■ **Task prompt**
Word for word, return the lines from the start of the entries below through the line that has "Click the Send".

Stored records
.....
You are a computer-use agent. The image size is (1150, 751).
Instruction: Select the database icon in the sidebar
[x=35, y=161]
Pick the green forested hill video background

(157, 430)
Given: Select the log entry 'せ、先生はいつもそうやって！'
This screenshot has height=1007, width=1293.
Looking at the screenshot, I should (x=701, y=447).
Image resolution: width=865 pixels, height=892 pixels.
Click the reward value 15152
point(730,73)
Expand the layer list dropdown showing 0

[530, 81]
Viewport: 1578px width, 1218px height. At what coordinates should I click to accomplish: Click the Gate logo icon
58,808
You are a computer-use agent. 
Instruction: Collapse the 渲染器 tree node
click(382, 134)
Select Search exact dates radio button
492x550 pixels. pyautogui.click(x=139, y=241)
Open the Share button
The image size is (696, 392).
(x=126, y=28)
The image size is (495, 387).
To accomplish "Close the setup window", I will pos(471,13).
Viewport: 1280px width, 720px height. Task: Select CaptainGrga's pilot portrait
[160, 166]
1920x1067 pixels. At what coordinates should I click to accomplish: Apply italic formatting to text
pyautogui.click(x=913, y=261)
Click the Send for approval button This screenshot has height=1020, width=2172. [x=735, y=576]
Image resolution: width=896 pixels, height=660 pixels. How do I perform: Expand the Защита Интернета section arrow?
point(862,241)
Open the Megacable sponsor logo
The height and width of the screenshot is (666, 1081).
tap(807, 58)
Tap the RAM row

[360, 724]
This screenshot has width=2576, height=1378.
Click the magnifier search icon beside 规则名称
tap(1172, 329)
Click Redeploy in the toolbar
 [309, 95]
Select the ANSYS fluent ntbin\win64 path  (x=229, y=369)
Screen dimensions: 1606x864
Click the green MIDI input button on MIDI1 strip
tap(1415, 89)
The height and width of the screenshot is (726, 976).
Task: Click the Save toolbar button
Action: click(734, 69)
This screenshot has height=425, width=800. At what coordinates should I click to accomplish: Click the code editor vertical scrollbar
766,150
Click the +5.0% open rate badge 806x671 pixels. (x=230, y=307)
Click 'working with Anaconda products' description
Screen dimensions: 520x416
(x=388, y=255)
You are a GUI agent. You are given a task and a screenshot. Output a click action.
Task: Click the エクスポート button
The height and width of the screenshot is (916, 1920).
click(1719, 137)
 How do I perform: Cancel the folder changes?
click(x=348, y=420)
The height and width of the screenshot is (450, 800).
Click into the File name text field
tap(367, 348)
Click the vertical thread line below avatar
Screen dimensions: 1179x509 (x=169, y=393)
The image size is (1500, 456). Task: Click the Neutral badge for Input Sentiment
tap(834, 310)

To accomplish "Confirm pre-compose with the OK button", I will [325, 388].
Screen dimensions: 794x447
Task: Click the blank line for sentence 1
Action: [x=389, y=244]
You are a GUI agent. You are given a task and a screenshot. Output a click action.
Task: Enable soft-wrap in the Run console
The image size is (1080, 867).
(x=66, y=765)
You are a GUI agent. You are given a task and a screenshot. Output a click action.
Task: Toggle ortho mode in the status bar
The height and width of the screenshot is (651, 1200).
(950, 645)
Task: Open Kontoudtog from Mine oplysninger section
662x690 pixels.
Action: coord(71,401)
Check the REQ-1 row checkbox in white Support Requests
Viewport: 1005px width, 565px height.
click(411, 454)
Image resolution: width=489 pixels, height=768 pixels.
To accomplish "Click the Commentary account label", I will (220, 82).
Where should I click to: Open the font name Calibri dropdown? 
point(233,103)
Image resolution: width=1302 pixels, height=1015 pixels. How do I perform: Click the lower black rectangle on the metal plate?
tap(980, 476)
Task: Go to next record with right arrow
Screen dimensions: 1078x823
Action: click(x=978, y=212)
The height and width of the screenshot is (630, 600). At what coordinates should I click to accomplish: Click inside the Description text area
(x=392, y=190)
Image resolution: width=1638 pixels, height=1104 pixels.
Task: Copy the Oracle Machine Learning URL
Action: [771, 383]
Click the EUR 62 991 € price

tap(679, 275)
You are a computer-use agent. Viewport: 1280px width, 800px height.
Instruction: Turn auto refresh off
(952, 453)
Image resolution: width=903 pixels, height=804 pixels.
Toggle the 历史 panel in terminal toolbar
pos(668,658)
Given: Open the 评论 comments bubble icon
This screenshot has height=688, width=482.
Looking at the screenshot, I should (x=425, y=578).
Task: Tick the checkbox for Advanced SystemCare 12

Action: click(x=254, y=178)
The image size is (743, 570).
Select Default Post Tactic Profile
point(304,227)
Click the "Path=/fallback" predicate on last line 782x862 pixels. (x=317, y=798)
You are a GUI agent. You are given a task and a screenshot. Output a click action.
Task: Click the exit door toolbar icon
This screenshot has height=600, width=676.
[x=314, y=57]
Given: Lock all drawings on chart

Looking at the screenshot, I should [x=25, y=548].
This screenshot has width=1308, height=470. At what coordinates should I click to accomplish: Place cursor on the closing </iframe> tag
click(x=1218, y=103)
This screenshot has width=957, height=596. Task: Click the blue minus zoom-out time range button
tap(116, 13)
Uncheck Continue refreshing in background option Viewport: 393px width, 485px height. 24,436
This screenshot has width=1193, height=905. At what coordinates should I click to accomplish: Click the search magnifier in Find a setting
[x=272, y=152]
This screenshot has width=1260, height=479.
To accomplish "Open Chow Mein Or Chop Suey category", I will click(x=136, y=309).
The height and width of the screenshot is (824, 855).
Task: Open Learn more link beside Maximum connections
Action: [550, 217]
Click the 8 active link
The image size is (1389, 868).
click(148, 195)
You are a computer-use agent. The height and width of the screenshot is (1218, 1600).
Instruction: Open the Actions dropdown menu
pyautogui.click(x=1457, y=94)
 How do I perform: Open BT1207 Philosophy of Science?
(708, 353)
.....
■ **Exercise answer**
You are a computer-use agent. The image size is (1150, 751).
Instruction: Select the database icon in the sidebar
[x=35, y=161]
Pick the green forested hill video background

(157, 430)
Given: Select the log entry 'せ、先生はいつもそうやって！'
This screenshot has height=1007, width=1293.
Looking at the screenshot, I should (x=701, y=447).
Image resolution: width=865 pixels, height=892 pixels.
Click the reward value 15152
point(730,73)
Expand the layer list dropdown showing 0

[530, 81]
Viewport: 1578px width, 1218px height. At what coordinates should I click to accomplish: Click the Gate logo icon
58,808
You are a computer-use agent. 
Instruction: Collapse the 渲染器 tree node
click(382, 134)
Select Search exact dates radio button
492x550 pixels. pyautogui.click(x=139, y=241)
Open the Share button
The image size is (696, 392).
(x=126, y=28)
The image size is (495, 387).
To accomplish "Close the setup window", I will pos(471,13).
Viewport: 1280px width, 720px height. Task: Select CaptainGrga's pilot portrait
[160, 166]
1920x1067 pixels. At what coordinates should I click to accomplish: Apply italic formatting to text
pyautogui.click(x=913, y=261)
Click the Send for approval button This screenshot has height=1020, width=2172. [x=735, y=576]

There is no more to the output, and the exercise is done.